— start SOURCE EXCERPT —
Through her father, she was a granddaughter of the influential High Chiefess Kuini Liliha, who served as Governor of Oahu from 1829 to 1831. Liliha was descended from the ancient kings of Hawaii Island and the Moi of Maui and was the hānai daughter of Hoapili, a confidante of King Kamehameha I. Two of her aunts Jane Loeau and Abigail Maheha studied at the Chiefs' Children's School, also known as the Royal School, a select school for the royal children of the highest rank who were chosen by Kamehameha III to be eligible for the throne of the Hawaiian Kingdom. Another of her aunt Kiliwehi served as lady-in-waiting to Queen Emma of Hawaii, the wife of Kamehameha IV.

Lanihau married a man named Opeka. His name is sometimes given as J. Opeka or Benjamin Opeka. They had a number of children although they are not all known by names. Two known daughters: Hannah Kailinaoa Opeka (1876–1914) and Mary Kiliwehi Opeka (1877–1909) attended the Kawaiahaʻo Seminary for Girls (precursor of the Mid-Pacific Institute).

The United States Census give some more details about her family. In the 1900 census, Lanihau is recorded as the head of her household and listed as being married for 31 years which would place her marriage around 1869. It also listed her as having 16 children with 12 children living at the time. In the 1910 census, Lanihau is listed as widowed and living as a lodger in the household of her son-in-law George Kaupiko.

== Political career ==
Shortly after Koakanu's death, Lanihau was appointed as kahu of the Royal Mausoleum on March 6, 1885.
In 1886, Lanihau was appointed by King Kalākaua as Governess of Kauai and Niihau to succeed Paul P. Kanoa who had resigned to become the Minister of Finance. The appointment was chiefly influenced by the regard to her rank. She served in this position from July 31, 1886 to August 23, 1888.

On August 21, 1886, the newly appointed Governess visited the town of Waimea (where Captain James Cook first landed) and she was royally entertained by the residents. A grand luau was thrown by the community and the next day she made an address in the local church filled with people. In her first months in office, she made a royal tour of the island of Kauaʻi. Like in Waimea, the people of Niimaulu, Hanalei and Wainiha gave her a positive reception and threw luaus and concerts in her honor. The Advertiser newspaper in Honolulu noted that "[t]he Governess of Kauai has been most enthusiastically received by the people of the Island wherever she has stopped." On August 25, 1886, the newly built steamer Waialeale landed in the Nawiliwili harbor and Governess Lanihau went aboard with more than fifty of her people. Inspecting the vessel, she and her attendants were popularly received. The Advertiser noted, "Music was furnished by the ship's crew and the attendance of the Governess. The people of Kauai were reportedly delighted with the appearance of the steamer and the name given her."
— end SOURCE EXCERPT —
— start GIVEN INFORMATION —
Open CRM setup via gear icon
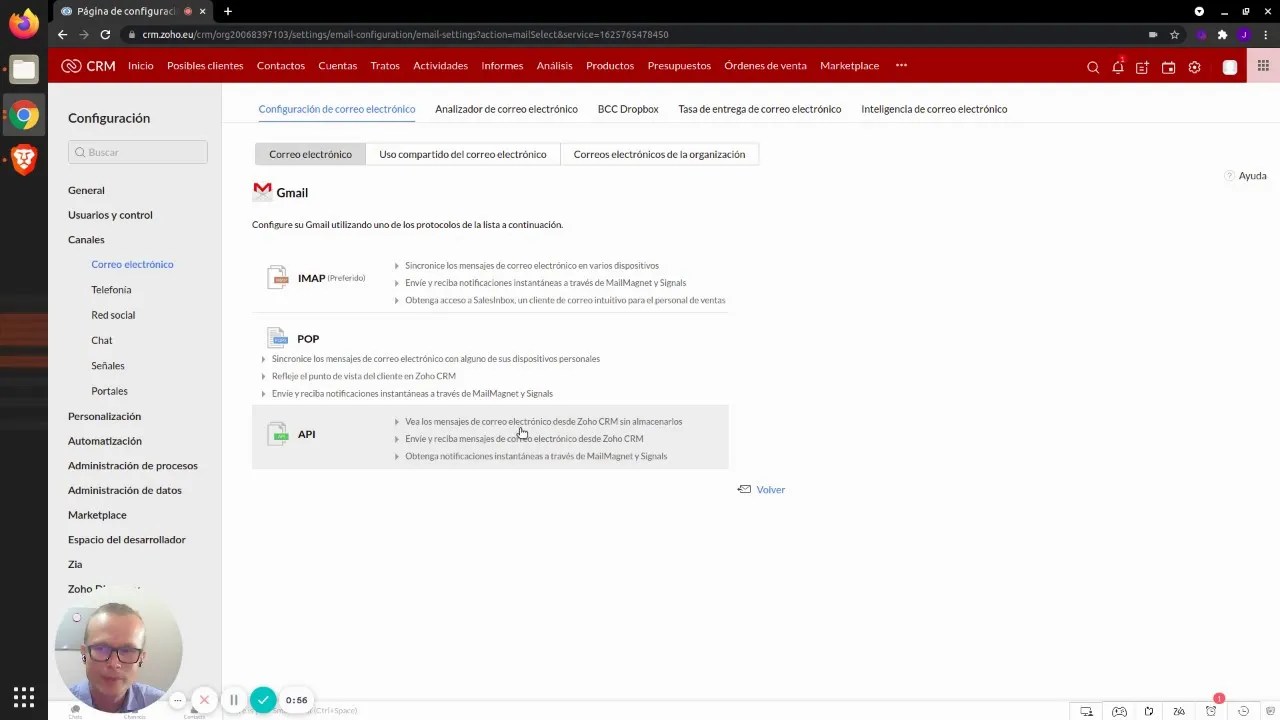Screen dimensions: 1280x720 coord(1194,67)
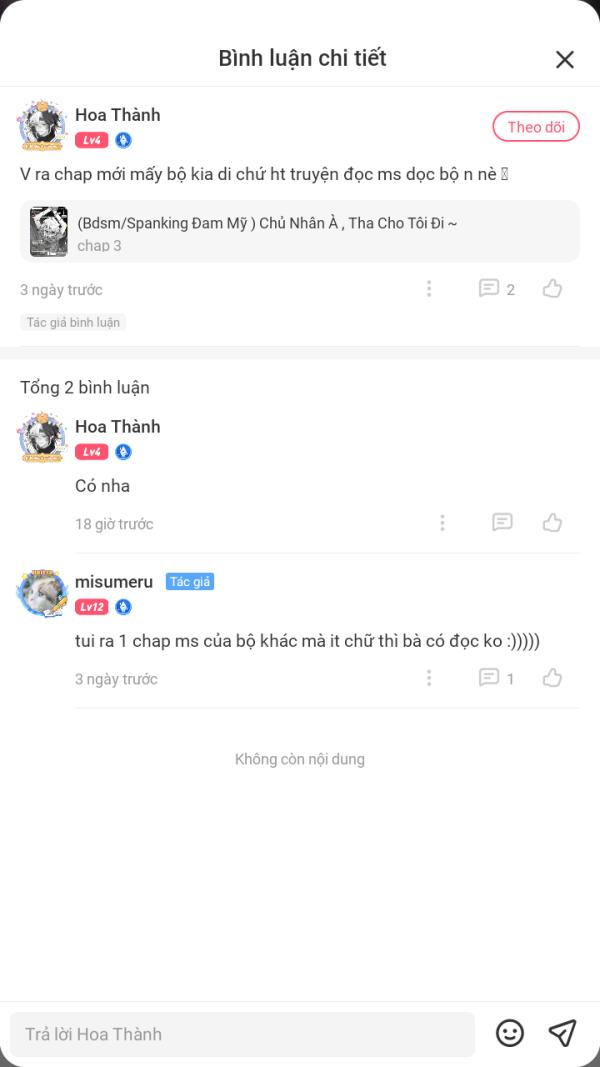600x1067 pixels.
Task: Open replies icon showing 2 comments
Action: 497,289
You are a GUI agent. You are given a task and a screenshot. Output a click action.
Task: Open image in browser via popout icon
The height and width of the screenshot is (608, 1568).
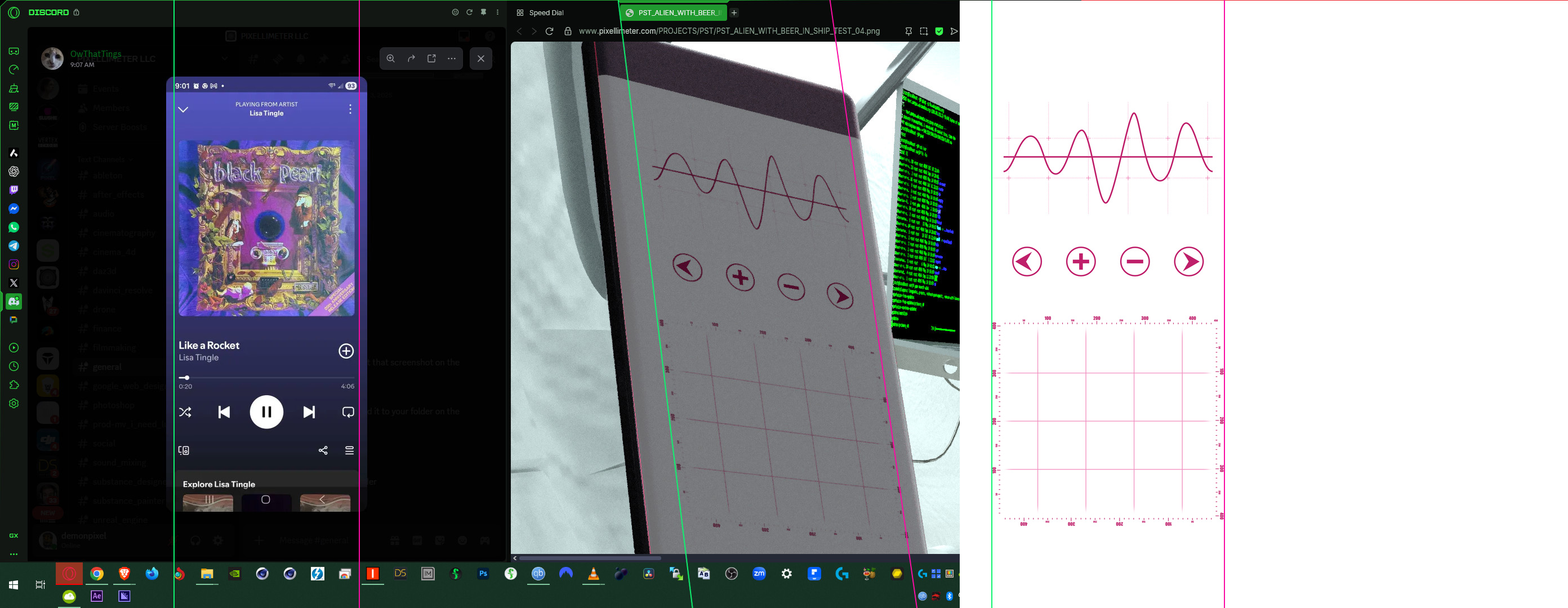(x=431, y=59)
— end GIVEN INFORMATION —
- [PARTS OF THE EXERCISE]:
A – According to the Lanihau passage, on what date was Lanihau appointed kahu of the Royal Mausoleum?
B – Write out the stretch of the Lanihau passage from "The United States" through "son-in-law George Kaupiko.", renaming "George Kaupiko" as "G. Kaupiko".
The lines above are separate material, apart from the Lanihau passage.

- [SOLUTIONS TO EACH TASK]:
A – March 6, 1885.

B –
The United States Census give some more details about her family. In the 1900 census, Lanihau is recorded as the head of her household and listed as being married for 31 years which would place her marriage around 1869. It also listed her as having 16 children with 12 children living at the time. In the 1910 census, Lanihau is listed as widowed and living as a lodger in the household of her son-in-law G. Kaupiko.